• ENTRIES SUPPLIED:

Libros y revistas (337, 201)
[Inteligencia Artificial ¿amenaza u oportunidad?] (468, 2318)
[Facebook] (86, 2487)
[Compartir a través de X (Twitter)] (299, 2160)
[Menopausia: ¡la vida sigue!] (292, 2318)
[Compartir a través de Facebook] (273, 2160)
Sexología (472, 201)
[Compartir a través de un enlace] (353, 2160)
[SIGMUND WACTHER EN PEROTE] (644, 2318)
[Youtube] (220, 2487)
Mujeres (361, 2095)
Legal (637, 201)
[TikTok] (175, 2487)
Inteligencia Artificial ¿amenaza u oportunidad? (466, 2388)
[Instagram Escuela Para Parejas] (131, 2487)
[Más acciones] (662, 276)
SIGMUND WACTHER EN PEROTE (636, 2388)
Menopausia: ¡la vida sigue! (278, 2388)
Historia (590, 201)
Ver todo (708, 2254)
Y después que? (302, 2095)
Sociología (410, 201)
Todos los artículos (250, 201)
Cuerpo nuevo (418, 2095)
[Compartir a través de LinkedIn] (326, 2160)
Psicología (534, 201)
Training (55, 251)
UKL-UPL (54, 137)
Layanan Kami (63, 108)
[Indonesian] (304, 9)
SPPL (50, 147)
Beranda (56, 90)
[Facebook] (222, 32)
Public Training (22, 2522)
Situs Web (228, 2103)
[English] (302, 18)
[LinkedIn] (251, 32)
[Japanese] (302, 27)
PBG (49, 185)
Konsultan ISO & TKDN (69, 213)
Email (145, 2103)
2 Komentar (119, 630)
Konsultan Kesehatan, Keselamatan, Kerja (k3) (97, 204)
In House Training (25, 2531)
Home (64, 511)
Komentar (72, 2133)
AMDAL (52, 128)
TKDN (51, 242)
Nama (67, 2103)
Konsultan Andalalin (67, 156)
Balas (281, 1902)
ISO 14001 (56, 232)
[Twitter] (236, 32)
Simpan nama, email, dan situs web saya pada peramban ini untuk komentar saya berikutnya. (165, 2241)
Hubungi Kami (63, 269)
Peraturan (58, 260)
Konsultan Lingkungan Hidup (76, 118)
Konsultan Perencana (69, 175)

• WORK TO BE COMPLETED: Transcribe the entire listing above exactly.

• ANSWER SPACE:
Libros y revistas (337, 201)
[Inteligencia Artificial ¿amenaza u oportunidad?] (468, 2318)
[Facebook] (86, 2487)
[Compartir a través de X (Twitter)] (299, 2160)
[Menopausia: ¡la vida sigue!] (292, 2318)
[Compartir a través de Facebook] (273, 2160)
Sexología (472, 201)
[Compartir a través de un enlace] (353, 2160)
[SIGMUND WACTHER EN PEROTE] (644, 2318)
[Youtube] (220, 2487)
Mujeres (361, 2095)
Legal (637, 201)
[TikTok] (175, 2487)
Inteligencia Artificial ¿amenaza u oportunidad? (466, 2388)
[Instagram Escuela Para Parejas] (131, 2487)
[Más acciones] (662, 276)
SIGMUND WACTHER EN PEROTE (636, 2388)
Menopausia: ¡la vida sigue! (278, 2388)
Historia (590, 201)
Ver todo (708, 2254)
Y después que? (302, 2095)
Sociología (410, 201)
Todos los artículos (250, 201)
Cuerpo nuevo (418, 2095)
[Compartir a través de LinkedIn] (326, 2160)
Psicología (534, 201)
Training (55, 251)
UKL-UPL (54, 137)
Layanan Kami (63, 108)
[Indonesian] (304, 9)
SPPL (50, 147)
Beranda (56, 90)
[Facebook] (222, 32)
Public Training (22, 2522)
Situs Web (228, 2103)
[English] (302, 18)
[LinkedIn] (251, 32)
[Japanese] (302, 27)
PBG (49, 185)
Konsultan ISO & TKDN (69, 213)
Email (145, 2103)
2 Komentar (119, 630)
Konsultan Kesehatan, Keselamatan, Kerja (k3) (97, 204)
In House Training (25, 2531)
Home (64, 511)
Komentar (72, 2133)
AMDAL (52, 128)
TKDN (51, 242)
Nama (67, 2103)
Konsultan Andalalin (67, 156)
Balas (281, 1902)
ISO 14001 (56, 232)
[Twitter] (236, 32)
Simpan nama, email, dan situs web saya pada peramban ini untuk komentar saya berikutnya. (165, 2241)
Hubungi Kami (63, 269)
Peraturan (58, 260)
Konsultan Lingkungan Hidup (76, 118)
Konsultan Perencana (69, 175)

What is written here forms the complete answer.